To enable them to observe the coherent radiation, the researchers coupled the surface waves to those propagating from the material-air interface. "The idea is that, if one introduces a dust particle on the surface, it will scatter the light and send it away," Greffet said. "What we did was to enhance this effect by designing the best array of 'dust particles' so that they can efficiently scatter the light. This is a grating."

The researchers fabricated the emitter by ruling a periodic structure into a wafer of silicon carbide that was designed to maximize coupling. They coated the wafer with a 1-µm-thick photoresist, which they exposed through a chromium mask with a 3-µm grating. They then coated the wafer and the remaining photoresist with a 40-nm-thick nickel film, after which they dissolved the photoresist. Reactive ion etching produced the 285-nm-deep grooves approximately 6.25 µm apart within a few minutes, Greffet said. Finally, they removed the nickel film with an acid solution.

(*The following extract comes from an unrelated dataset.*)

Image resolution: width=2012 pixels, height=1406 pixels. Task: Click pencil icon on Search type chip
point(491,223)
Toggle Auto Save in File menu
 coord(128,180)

The periodic structure enabled the device to produce 11.36-µm radiation in two narrow lobes. To verify that the phenomenon was due to coupling of the surface wave, the researchers measured the emissivity for s- and p-polarization, finding no peaks for s-polarization and none for p-polarization in the spectral regions where there should be no surface waves.

Greffet said that the work might enable researchers to tailor the properties of surfaces to improve radiative cooling, for example. He also suggested that the design could be used to produce sources of coherent thermal radiation that emit in only one direction.